Deutsche Journalistin Eva Michelmann in syrischer Haft gefoltert

Seit fast vier Monaten wird die deutsche Journalistin Eva Michelmann von der syrischen Übergangsregierung festgehalten. Laut einem entlassenen Mitgefangenen wird Michelmann mit physischer Gewalt gefoltert.
Im Januar griff die sogenannte syrische Übergangsregierung die kurdische Selbstverwaltung im Nordosten des Landes an. Im Zuge dieser Offensive gerieten die Journalist:innen Eva Maria Michelmann und Ahmet Polad in die Gefangenschaft der islamisch-fundamentalistischen Regierung.
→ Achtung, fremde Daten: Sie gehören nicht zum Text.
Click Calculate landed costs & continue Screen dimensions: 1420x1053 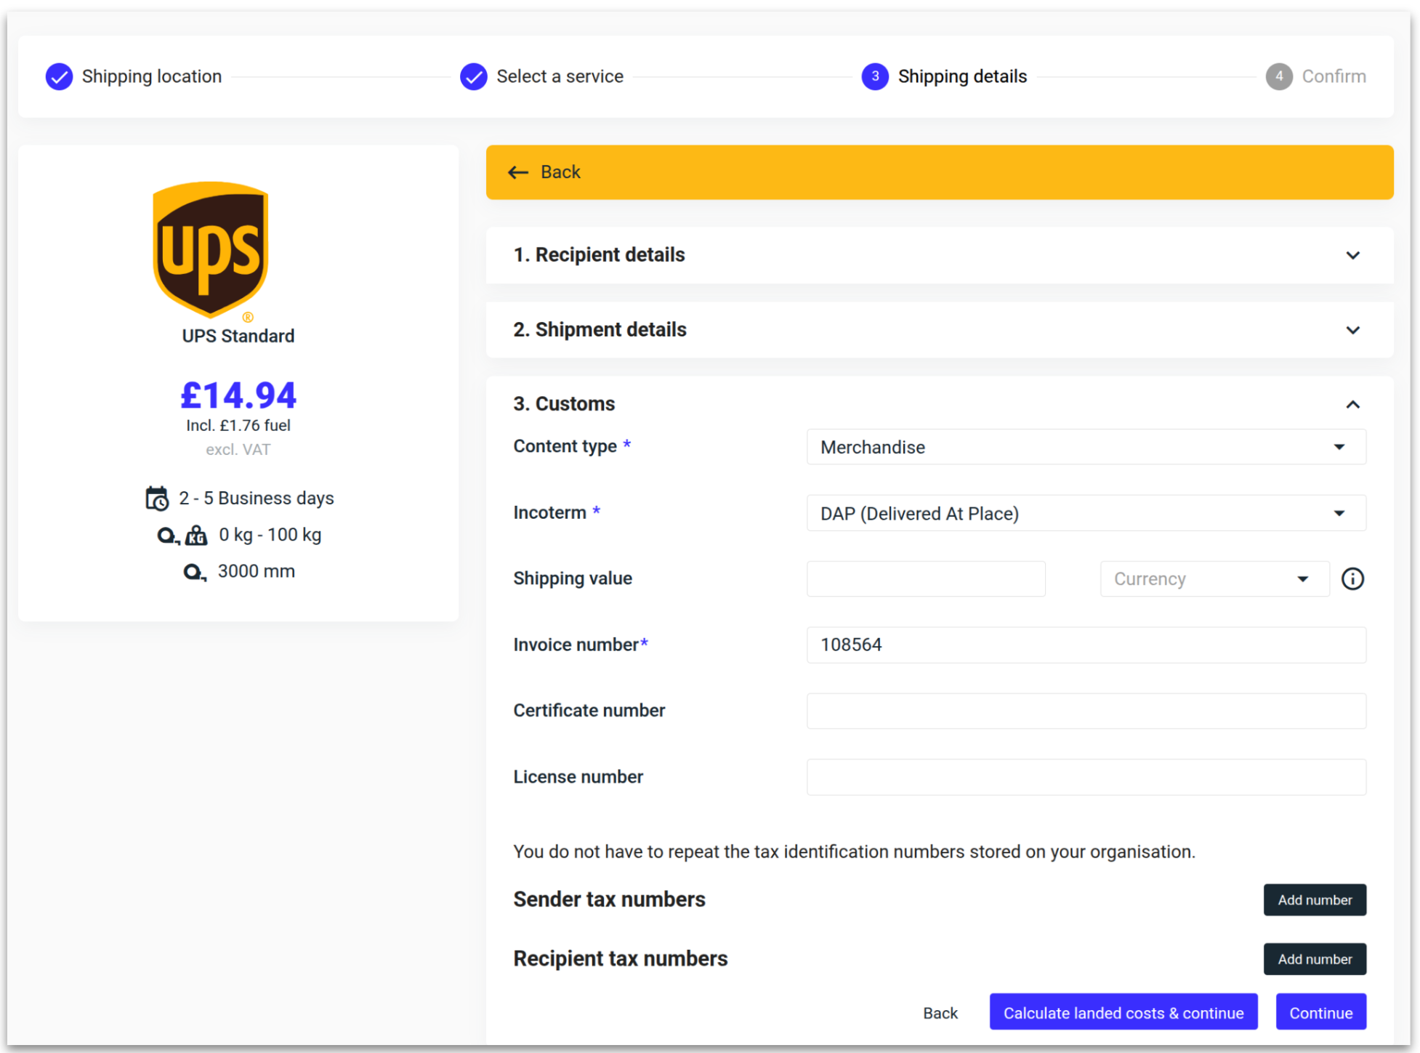1123,1012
Seit dem 18. Januar befinden sich beide in der Gewalt der Damaszener Übergangsregierung, die äußerst aggressiv gegenüber der kurdischen Bevölkerung Syriens auftritt.

Neue Erkenntnisse zu dem Fall liefert eine Person, die laut Eigenaussage im selben Gefängnis wie Michelmann inhaftiert war. Es handelt sich um einen ehemaligen Kämpfer der Syrian Democratic Forces (SDF), der aus der Haft entlassen wurde. Ihm zufolge werde Michelmann mittels „körperlicher Gewalt“ gefoltert. Weitere Details zu den Haftbedingungen Michelmanns sind nicht bekannt.

Michelmann und Polad befanden sich zum Zeitpunkt ihrer Entführung in den kurdischen Gebieten, um Recherchen über den Islamischen Staat (IS) und dessen zunehmende Aktivitäten durchzuführen. Die Übergangsregierung wird von der islamistischen Gruppierung HTS gebildet, die wiederum aus der syrischen Variante von Al-Qaida entstand. Nach der Machtübernahme begann diese neue Regierung eine brutale Unterdrückung der Minderheiten Syriens, wobei neben Kurd:innen auch Alawit:innen und Drus:innen betroffen sind.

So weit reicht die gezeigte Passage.